So there you have it folks.  Solar is uneconomical (we already discovered this… plus that data is for Germany, and let’s face it Europe is not exactly a fantastic source of solar energy!) and nuclear is the only way to go…….  except of course, this takes no account of the fact we are heading into financial meltdown, oil companies are going bankrupt, leaving us no money and no oil to even decommission the old nukes, let alone maintaining the grid. Besides, it seems you can justify any stand you wish to make with any set of data available.  The pro-nuclear folk over at Brave New Climate may like to think nuclear has an ERoEI of 75, but plenty of other researchers disagree, just look at the chart above….  just TEN!  So who do you believe?

The grid itself will become the Achilles’ heel of future energy, not the source, and not storage.  What we need is new thinking, a total revolution in the way we do things.  The old system is irredeemably broken, we should not add any more ‘stuff’ to it, and we should definitely not spend any more money on it.

Much gnashing of teeth and hand wringing is currently happening in Australia over the dismantling of the RET (Renewable Energy Target).  The long-awaited review of Australia’s Renewable Energy Target has been released and, as widely predicted, has recommended winding back or even scrapping the various parts of the scheme.

The Conversation had this to say on the matter:

The report’s executive summary recommends two alternative options:

  • Closing the scheme to new renewable power stations, while continuing to support existing projects until 2030, or
  • Ensuring that new renewable power generation makes up just half of any future growth in electricity demand.

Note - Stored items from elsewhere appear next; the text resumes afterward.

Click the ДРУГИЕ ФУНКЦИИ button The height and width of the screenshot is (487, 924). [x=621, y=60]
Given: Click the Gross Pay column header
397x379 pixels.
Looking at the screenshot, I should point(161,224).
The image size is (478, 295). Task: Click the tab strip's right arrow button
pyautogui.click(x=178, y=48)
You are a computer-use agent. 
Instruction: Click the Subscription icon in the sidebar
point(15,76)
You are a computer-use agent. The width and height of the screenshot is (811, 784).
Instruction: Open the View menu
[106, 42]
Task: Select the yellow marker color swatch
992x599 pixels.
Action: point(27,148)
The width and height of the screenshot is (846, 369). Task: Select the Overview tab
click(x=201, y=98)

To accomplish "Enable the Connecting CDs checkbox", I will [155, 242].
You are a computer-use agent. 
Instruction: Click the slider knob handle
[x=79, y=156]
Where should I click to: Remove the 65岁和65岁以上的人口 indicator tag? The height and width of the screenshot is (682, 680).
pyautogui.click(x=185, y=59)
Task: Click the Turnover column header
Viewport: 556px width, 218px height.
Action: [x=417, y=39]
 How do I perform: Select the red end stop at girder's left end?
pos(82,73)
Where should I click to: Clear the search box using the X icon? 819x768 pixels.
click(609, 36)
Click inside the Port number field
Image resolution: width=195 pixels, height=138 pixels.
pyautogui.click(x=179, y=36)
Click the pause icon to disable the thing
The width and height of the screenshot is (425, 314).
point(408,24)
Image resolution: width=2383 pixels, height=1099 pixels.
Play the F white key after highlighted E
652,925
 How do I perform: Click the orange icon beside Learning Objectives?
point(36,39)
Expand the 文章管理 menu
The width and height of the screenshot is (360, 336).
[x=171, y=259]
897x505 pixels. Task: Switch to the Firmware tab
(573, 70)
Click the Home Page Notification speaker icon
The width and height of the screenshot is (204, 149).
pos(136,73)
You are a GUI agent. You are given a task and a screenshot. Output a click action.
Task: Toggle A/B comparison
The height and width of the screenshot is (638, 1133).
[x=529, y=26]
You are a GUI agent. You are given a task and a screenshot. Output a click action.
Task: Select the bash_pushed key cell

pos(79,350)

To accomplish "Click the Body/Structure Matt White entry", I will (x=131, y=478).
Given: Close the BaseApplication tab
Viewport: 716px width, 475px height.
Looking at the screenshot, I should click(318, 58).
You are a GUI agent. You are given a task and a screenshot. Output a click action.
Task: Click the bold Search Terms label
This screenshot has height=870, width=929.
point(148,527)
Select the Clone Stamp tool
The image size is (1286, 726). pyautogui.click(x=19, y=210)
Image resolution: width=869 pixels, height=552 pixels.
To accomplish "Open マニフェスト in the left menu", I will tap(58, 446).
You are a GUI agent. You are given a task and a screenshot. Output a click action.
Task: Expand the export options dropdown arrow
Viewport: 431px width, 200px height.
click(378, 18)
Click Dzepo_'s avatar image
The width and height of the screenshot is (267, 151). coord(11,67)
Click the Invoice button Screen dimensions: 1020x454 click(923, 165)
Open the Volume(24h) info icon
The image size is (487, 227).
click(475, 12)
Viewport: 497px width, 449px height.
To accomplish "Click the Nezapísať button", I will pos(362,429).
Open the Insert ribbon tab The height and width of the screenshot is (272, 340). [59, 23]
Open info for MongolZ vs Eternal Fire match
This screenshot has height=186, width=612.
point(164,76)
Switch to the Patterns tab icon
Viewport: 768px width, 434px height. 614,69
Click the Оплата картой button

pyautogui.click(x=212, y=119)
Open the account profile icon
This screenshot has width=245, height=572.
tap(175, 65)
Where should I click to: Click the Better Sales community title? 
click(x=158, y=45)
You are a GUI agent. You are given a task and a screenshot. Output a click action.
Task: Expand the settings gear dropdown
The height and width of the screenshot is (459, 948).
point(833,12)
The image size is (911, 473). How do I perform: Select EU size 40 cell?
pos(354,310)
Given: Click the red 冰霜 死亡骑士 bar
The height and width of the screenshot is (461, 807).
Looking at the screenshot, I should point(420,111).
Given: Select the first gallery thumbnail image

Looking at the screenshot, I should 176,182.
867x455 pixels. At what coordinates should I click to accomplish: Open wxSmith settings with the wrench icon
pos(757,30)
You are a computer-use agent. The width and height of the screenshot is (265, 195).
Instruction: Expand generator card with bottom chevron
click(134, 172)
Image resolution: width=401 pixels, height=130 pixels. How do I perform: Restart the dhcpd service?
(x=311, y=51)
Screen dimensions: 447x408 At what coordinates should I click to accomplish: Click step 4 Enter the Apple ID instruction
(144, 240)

Separately, it also recommends:

  • Ending the system of financial incentives to households that install solar panels, solar hot water systems and other small-scale renewable technologies, either immediately or in 2020.

Of course, one would never expect a report commissioned by our Abbott government (well…  any government actually!) to recommend closing down commerce and industry to save the remaining fossil fuels for a rainy day when renewable energy production will become extremely difficult and part of our nation’s survival strategy.

There are campaigns up on the internet to fight the Warburton Report’s recommendations to slash the RET and incentives for rooftop PVs to continue as they are.  But at the same time, we have to leave the coal in the ground, or guarantee catastrophic climate change.  There are no choices here.  Every time we consume anything, whether it’s PVs or wind turbines or any other techno-fix…….  CO2 ends up in the air, stays there for a thousand years, and none of the techno fixes remove the CO2.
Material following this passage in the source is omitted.